Requirements → Set down word for word the passage of the CO2 discussion below that runs from "Fnetout(n) and Fnetout(n-9)" to "in the atmosphere.".

Page text →
————————

Fnetout(n) and Fnetout(n-9) are the calculated (raw) differences between increase in the atmosphere and human emissions for the current year and 9 years back in time, thus the net increase in absorption of CO2 mass, somewhere in other reservoirs, caused by the increase in concentration of CO2 in the atmosphere.
If the net removal of CO2 is directly proportional to the increase of CO2 in the atmosphere, then it doesn’t matter over what period one calculates Tau, even without any knowledge of the “old” equilibrium or the exact in- and outflows. One need only the observed increase of the pCO2 in the atmosphere and the calculated net uptake…
Jim Siverly, July 29, 2025 at 9:48 am
1. Agreed to use Te and Tau as separate things, to keep the discussion clear.
2. About the “no back-flow” point. That was used for a one compartment model: Many (Koutsoyiannis, Harde, Stallinga,… use the “lake/bath tube/container” model with one-directional inflows, container and one-directional outflows:
`Koutsoyiannis does that very detailed in his RRR approach, which indeed is superb for… lakes, which is his specialization:
https://www.itia.ntua.gr/en/getfile/2474/1/documents/water-16-02402-v2.pdf
Which is way over my head for his formula use, but when the result seems to prove that 2 + 2 = 3, something in his reasoning doesn’t fit reality…
I used a simple “river/lake/river” as example of such a process:
https://www.ferdinand-engelbeen.be/klimaat/klim_img/classic_view.png
Important points:
In that case Te = Tau = mass / output = RT (turnover/residence time)
In no way a “marker” in the inputs can exceed its input ratio in all following parts.

————————

Provided data →
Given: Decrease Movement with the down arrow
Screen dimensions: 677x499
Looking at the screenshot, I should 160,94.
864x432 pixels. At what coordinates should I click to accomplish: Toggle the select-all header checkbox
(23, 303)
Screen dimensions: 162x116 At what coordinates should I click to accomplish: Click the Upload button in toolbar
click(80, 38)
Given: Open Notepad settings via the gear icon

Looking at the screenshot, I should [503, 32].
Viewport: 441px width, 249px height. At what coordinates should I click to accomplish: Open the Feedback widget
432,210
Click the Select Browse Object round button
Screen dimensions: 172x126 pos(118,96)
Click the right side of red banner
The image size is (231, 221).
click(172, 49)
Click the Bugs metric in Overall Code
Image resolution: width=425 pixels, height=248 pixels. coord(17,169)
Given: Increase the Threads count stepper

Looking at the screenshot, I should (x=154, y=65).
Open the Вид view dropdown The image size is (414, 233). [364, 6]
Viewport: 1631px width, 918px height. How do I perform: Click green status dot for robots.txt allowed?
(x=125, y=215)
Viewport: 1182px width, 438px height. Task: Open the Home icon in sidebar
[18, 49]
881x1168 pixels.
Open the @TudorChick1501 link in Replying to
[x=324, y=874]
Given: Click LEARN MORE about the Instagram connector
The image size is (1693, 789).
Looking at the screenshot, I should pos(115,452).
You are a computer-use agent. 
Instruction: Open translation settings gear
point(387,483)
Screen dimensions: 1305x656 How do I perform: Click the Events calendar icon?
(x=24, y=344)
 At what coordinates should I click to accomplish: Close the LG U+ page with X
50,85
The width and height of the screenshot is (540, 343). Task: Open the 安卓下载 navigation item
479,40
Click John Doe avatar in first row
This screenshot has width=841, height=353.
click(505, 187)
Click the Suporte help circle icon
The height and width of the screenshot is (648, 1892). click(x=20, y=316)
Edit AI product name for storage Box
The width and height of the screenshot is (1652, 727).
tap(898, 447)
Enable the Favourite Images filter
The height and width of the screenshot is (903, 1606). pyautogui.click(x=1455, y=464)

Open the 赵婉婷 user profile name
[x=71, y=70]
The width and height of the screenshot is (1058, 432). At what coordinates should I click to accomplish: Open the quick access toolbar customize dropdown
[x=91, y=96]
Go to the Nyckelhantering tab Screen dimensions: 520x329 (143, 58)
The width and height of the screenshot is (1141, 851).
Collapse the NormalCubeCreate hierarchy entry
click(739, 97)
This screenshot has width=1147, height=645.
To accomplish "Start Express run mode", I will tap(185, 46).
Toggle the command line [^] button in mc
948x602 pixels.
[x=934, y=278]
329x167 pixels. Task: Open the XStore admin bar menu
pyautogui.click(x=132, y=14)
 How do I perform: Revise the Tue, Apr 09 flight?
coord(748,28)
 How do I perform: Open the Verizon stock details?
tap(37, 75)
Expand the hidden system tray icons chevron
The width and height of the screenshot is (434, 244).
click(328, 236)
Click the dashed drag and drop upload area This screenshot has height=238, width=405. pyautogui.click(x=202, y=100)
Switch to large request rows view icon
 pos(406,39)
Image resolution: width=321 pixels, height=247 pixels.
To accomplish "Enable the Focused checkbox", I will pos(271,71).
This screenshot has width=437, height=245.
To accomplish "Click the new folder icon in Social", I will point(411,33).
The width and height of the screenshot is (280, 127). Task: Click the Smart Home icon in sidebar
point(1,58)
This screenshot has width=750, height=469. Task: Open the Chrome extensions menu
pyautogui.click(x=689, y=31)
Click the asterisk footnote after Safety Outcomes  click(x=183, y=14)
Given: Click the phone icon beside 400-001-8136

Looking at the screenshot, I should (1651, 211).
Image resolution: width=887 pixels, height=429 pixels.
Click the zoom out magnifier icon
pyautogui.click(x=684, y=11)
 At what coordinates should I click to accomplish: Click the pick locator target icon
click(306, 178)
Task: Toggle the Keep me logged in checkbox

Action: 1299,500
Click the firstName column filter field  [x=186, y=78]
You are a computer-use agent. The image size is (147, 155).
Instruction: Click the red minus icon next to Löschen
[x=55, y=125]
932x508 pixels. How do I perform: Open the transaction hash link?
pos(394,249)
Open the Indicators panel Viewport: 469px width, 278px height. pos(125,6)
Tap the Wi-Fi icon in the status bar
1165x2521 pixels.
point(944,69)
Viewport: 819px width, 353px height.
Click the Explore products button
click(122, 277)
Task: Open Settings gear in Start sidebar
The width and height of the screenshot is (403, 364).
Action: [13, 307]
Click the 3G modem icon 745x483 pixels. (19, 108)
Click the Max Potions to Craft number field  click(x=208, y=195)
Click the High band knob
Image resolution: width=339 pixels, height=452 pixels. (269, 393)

————————

Task result →
Fnetout(n) and Fnetout(n-9) are the calculated (raw) differences between increase in the atmosphere and human emissions for the current year and 9 years back in time, thus the net increase in absorption of CO2 mass, somewhere in other reservoirs, caused by the increase in concentration of CO2 in the atmosphere.